■ **WHAT TO DO**:
(1) Edit the earnings call remarks: write the part from "Before we begin, please" to "Company’s SEC filings." again, replacing "management’s" with "leadership’s".
(2) According to the earnings call remarks, who is Sysco's new President and CEO?

Before we begin, please note that statements made during this presentation that state the Company’s or management’s intentions, beliefs, expectations or predictions of the future are Forward-Looking Statements within the meaning of the Private Securities Litigation Reform Act, and actual results could differ in a material manner. Additional information about factors that could cause results to differ from those in the forward-looking statements is contained in the Company’s SEC filings.
This includes, but is not limited to, risk factors contained in our Annual Report on Form 10-K for the year ended June 29, 2019, subsequent SEC filings and in the news release issued earlier this morning. A copy of those materials can be found in the Investors section sysco.com or via Sysco’s IR app.
Non-GAAP financial measures are included in our comments today and in our presentation slides. The reconciliation of these non-GAAP measures to the corresponding GAAP measures are included at the end of the presentation slides and can also be found in the Investors section of our website. To ensure that we have sufficient time to answer all questions, we would like to ask each participant to limit their time today to one question and one follow-up.
At this time, I would like to turn the call over to our Executive Chairman of the Board, Ed Shirley.
Thank you, Neil, and thank you everyone for joining our second quarter fiscal 2020 earnings call. I’m proud to speak to you today as Sysco’s new Executive Chairman. On today’s call. I will provide some introductory remarks about the recent leadership change, and then you will hear from our new President and CEO, Kevin Hourican. After that, Joel will walk you through our second quarter results, and then we will take your questions.

■ **DATA RECORDS**:
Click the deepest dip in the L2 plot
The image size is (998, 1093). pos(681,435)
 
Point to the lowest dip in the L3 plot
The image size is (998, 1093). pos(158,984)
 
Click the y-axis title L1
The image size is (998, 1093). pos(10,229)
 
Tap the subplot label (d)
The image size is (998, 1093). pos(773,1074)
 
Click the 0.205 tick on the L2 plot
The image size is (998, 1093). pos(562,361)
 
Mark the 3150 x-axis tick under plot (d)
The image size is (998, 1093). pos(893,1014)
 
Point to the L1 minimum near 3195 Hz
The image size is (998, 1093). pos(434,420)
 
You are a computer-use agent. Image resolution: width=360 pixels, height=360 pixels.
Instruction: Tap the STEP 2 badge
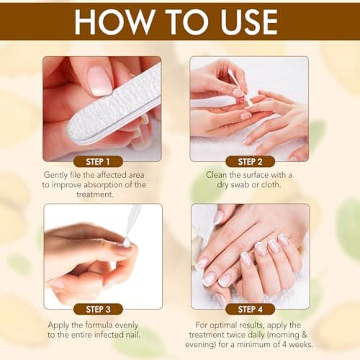point(249,161)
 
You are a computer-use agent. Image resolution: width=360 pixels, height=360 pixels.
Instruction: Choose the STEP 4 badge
point(249,309)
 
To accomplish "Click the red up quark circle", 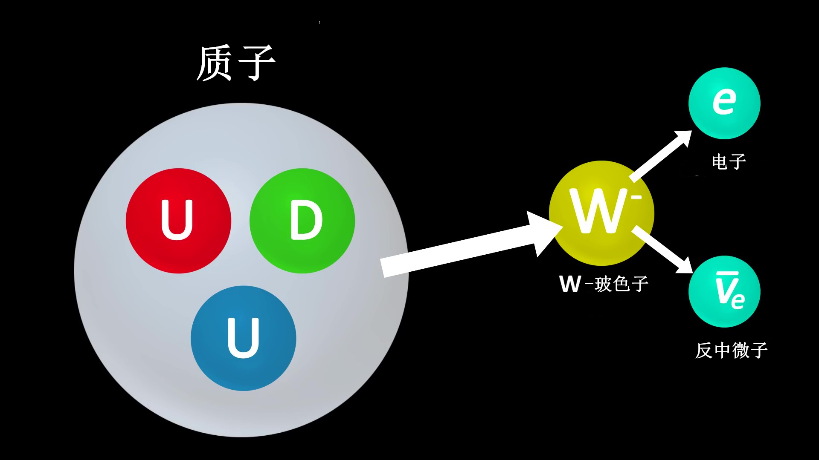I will (178, 221).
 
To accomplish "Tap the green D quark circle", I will (302, 221).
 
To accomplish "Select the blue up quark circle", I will (243, 338).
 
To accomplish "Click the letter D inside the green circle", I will (306, 220).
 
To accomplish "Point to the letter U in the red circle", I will (177, 220).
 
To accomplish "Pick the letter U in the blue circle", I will (243, 338).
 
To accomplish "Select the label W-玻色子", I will (604, 284).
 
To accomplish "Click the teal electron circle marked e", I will (724, 103).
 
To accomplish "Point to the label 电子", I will (729, 162).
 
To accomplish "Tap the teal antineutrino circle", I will (724, 291).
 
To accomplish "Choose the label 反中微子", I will (731, 351).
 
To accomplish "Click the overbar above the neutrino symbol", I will (727, 273).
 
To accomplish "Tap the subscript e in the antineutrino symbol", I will (738, 300).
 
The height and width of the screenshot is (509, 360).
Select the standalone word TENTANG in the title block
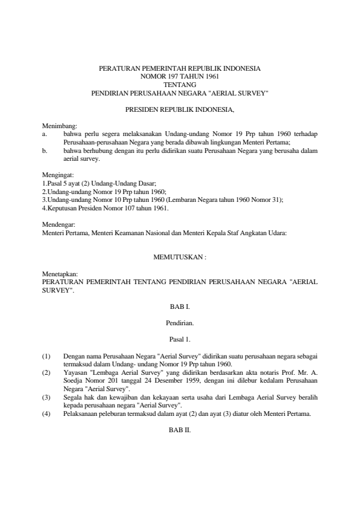click(x=180, y=85)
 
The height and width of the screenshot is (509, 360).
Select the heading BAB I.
click(x=180, y=308)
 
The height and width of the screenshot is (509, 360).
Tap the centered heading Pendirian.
click(x=180, y=323)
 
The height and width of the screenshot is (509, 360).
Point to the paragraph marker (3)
click(x=46, y=397)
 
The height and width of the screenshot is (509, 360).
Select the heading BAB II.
click(x=180, y=430)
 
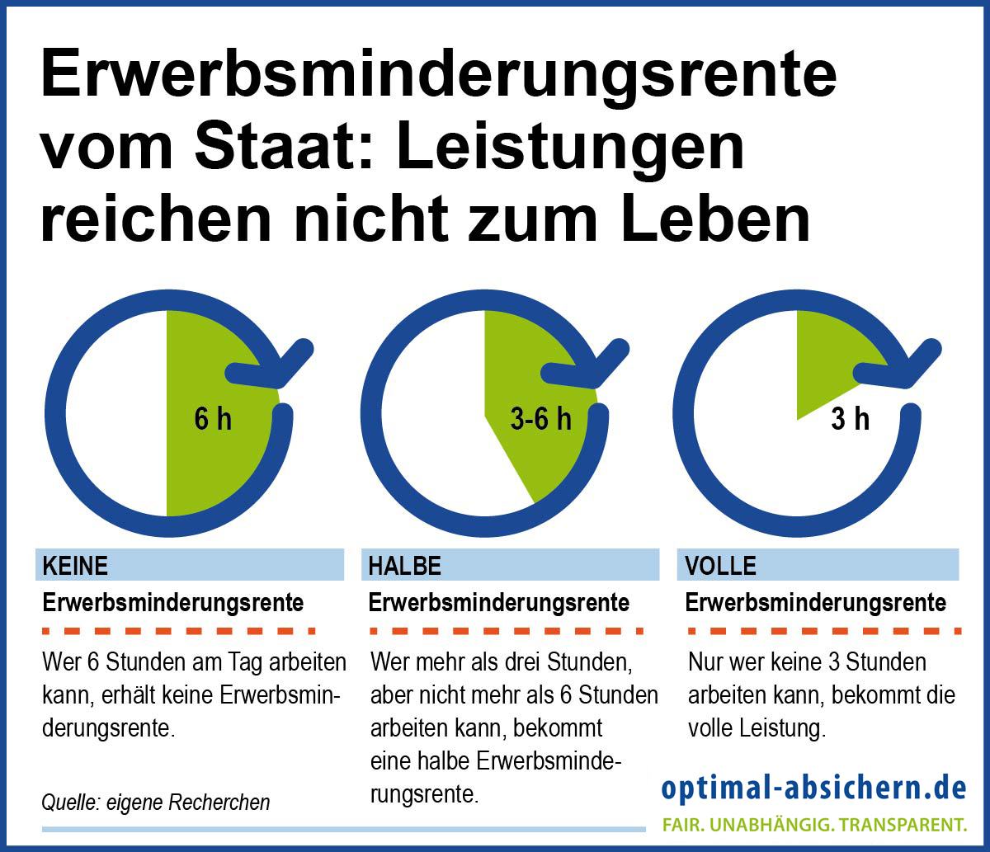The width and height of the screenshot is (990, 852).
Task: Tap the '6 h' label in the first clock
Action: click(213, 419)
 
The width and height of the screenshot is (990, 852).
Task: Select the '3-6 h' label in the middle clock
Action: click(540, 419)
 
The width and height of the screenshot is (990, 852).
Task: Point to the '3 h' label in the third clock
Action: click(850, 419)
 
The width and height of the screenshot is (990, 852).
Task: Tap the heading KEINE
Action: click(75, 566)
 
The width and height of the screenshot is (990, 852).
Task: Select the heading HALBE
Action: click(405, 566)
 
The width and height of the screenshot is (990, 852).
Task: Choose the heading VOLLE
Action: click(721, 566)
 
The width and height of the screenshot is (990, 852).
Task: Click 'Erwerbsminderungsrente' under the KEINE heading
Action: click(173, 603)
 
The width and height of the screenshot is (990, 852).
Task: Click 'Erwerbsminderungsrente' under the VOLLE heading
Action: click(816, 603)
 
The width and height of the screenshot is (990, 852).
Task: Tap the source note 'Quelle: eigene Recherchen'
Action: click(156, 802)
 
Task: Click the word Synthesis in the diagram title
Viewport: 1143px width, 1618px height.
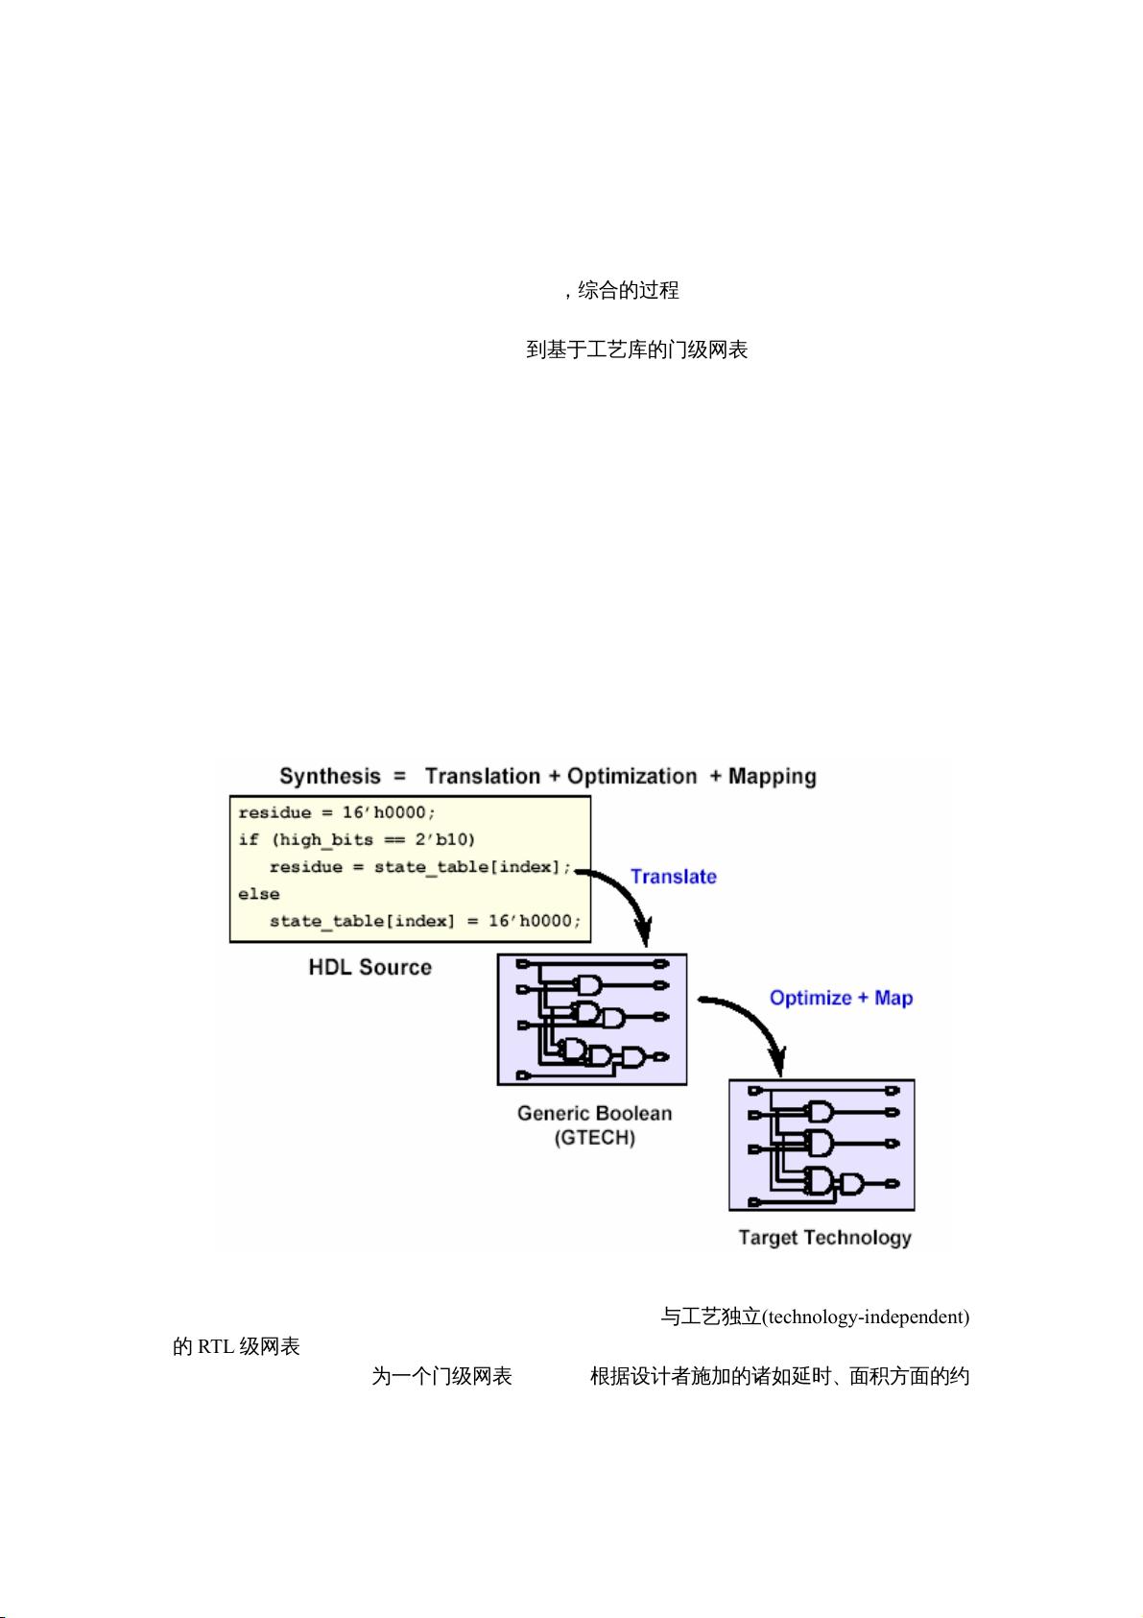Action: point(329,776)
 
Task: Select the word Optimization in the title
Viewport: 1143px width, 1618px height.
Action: point(631,776)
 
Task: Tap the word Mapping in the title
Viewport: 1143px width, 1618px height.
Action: point(772,776)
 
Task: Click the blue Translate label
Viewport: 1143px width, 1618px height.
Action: point(673,876)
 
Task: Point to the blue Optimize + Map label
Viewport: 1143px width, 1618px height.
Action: point(841,998)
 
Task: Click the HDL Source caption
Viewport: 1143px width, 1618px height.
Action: point(369,967)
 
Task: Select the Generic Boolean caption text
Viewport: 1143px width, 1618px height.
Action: point(594,1113)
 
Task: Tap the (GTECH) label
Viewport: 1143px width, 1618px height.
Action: point(594,1139)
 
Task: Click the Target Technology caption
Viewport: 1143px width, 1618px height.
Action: point(824,1237)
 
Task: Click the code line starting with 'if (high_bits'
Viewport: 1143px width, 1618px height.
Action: point(356,839)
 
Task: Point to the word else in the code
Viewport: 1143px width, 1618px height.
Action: point(259,894)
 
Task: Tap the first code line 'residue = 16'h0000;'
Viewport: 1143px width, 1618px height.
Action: point(337,812)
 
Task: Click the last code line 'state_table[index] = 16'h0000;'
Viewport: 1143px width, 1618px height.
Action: point(425,921)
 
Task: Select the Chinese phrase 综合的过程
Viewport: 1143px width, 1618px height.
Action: point(629,290)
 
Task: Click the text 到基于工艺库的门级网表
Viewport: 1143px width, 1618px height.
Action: point(636,350)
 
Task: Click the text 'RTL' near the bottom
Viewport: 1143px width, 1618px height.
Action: point(216,1346)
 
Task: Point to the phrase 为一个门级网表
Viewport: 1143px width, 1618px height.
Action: point(441,1376)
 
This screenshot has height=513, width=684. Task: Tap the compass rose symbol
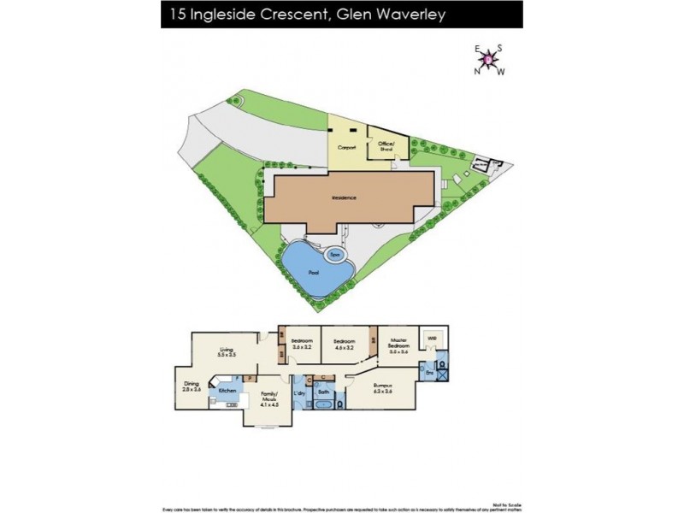tap(489, 59)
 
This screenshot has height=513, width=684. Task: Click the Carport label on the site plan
tap(346, 147)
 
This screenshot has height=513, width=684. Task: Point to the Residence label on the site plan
tap(344, 198)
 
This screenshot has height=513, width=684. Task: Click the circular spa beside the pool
tap(336, 254)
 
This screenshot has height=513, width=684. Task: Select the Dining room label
tap(192, 386)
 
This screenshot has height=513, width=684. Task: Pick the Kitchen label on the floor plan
tap(227, 391)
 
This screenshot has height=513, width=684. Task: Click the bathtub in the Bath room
tap(325, 407)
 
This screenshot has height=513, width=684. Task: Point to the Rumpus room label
tap(382, 389)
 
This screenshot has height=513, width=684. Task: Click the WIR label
tap(434, 338)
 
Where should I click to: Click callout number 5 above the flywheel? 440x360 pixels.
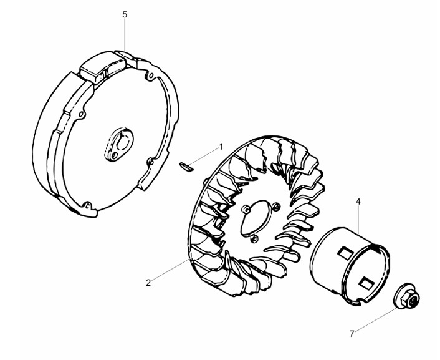pos(125,14)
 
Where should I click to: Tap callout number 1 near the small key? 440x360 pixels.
pos(221,147)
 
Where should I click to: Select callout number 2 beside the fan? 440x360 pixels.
pos(148,283)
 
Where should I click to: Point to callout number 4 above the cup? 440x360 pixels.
pos(358,202)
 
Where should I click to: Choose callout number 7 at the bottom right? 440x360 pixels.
pos(352,334)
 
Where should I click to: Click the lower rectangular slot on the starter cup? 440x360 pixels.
pos(366,283)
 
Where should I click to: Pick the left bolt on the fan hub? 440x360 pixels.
pos(246,209)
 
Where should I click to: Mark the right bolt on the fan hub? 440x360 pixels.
pos(277,207)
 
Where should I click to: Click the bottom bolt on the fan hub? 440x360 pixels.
pos(254,238)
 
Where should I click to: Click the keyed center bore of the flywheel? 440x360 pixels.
pos(122,140)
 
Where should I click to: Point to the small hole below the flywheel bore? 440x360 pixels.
pos(115,155)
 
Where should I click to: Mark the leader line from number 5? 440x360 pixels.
pos(125,36)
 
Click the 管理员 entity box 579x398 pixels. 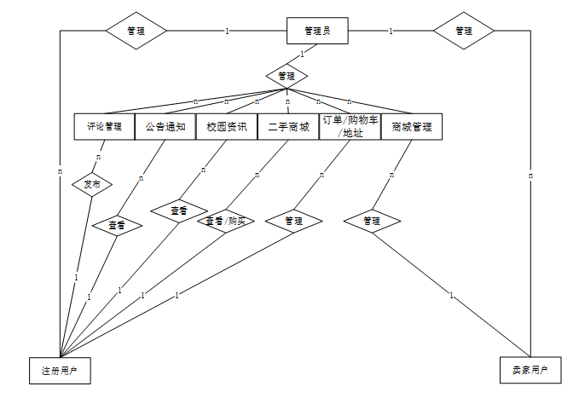click(x=318, y=32)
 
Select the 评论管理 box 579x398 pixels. click(x=104, y=127)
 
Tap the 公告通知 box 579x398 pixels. click(x=165, y=127)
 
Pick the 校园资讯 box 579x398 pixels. click(x=227, y=127)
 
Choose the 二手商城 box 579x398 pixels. click(x=288, y=127)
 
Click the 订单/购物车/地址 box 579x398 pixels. click(x=350, y=127)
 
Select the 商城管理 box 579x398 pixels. click(x=412, y=127)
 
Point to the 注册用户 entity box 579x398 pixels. click(x=60, y=371)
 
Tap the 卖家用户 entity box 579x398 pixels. click(x=530, y=371)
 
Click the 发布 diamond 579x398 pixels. click(x=91, y=184)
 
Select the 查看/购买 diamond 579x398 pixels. click(x=226, y=221)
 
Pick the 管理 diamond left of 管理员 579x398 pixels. click(x=136, y=31)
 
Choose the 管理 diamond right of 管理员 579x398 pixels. click(x=464, y=31)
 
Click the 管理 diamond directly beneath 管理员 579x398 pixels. click(x=287, y=76)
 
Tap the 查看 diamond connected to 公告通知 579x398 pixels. click(x=117, y=226)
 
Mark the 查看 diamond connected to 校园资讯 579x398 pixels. click(x=179, y=210)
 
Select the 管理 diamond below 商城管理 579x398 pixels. click(x=372, y=221)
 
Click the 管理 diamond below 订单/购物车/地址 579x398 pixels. click(x=293, y=221)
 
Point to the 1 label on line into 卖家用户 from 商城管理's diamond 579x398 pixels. click(x=451, y=296)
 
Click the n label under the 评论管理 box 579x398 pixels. click(x=99, y=157)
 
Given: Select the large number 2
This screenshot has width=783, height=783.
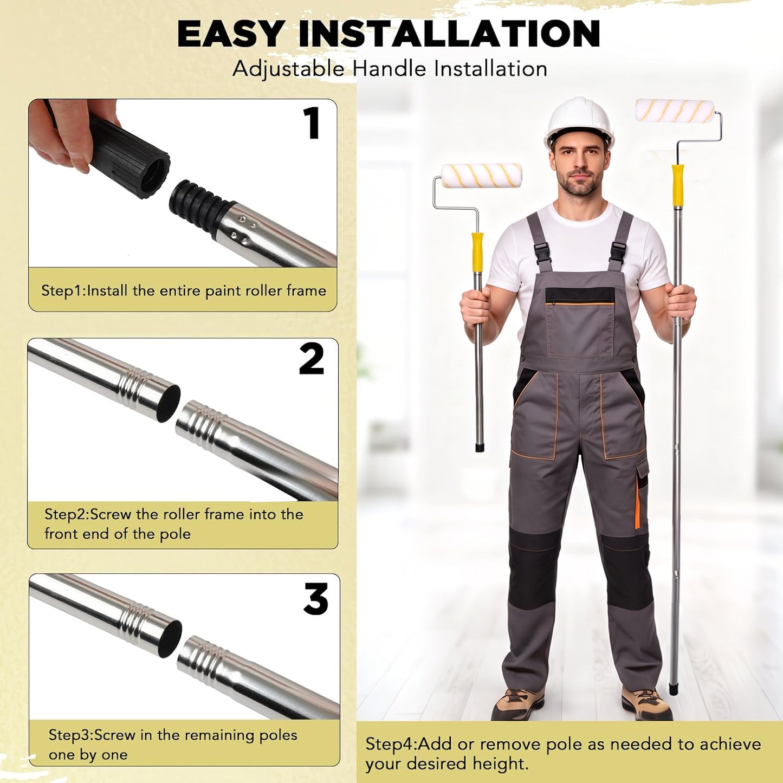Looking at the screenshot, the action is point(311,359).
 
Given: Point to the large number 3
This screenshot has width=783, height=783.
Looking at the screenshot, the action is point(316,599).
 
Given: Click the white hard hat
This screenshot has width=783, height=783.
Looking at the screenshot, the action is point(579,122).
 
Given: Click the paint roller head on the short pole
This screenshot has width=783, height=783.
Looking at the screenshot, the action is point(482,176).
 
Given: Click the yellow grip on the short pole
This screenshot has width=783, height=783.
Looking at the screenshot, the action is point(477,252).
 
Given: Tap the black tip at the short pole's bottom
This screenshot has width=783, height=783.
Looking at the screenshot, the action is point(480,448).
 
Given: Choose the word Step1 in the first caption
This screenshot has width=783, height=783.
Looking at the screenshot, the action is point(63,291).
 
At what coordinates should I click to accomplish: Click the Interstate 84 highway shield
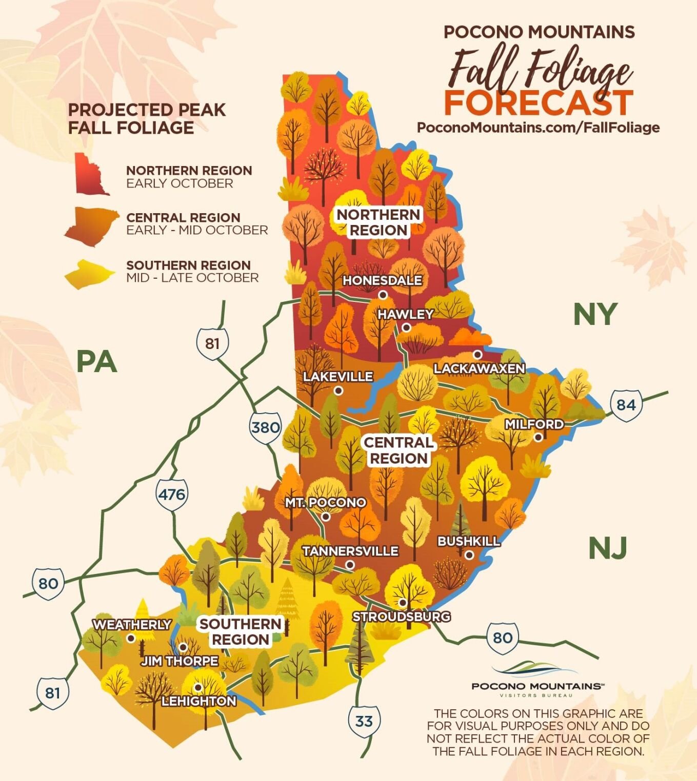click(x=626, y=405)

■ **OUTPUTS IN ORDER**:
(1)
Before we begin, please note that statements made during this presentation that state the Company’s or leadership’s intentions, beliefs, expectations or predictions of the future are Forward-Looking Statements within the meaning of the Private Securities Litigation Reform Act, and actual results could differ in a material manner. Additional information about factors that could cause results to differ from those in the forward-looking statements is contained in the Company’s SEC filings.

(2) Kevin Hourican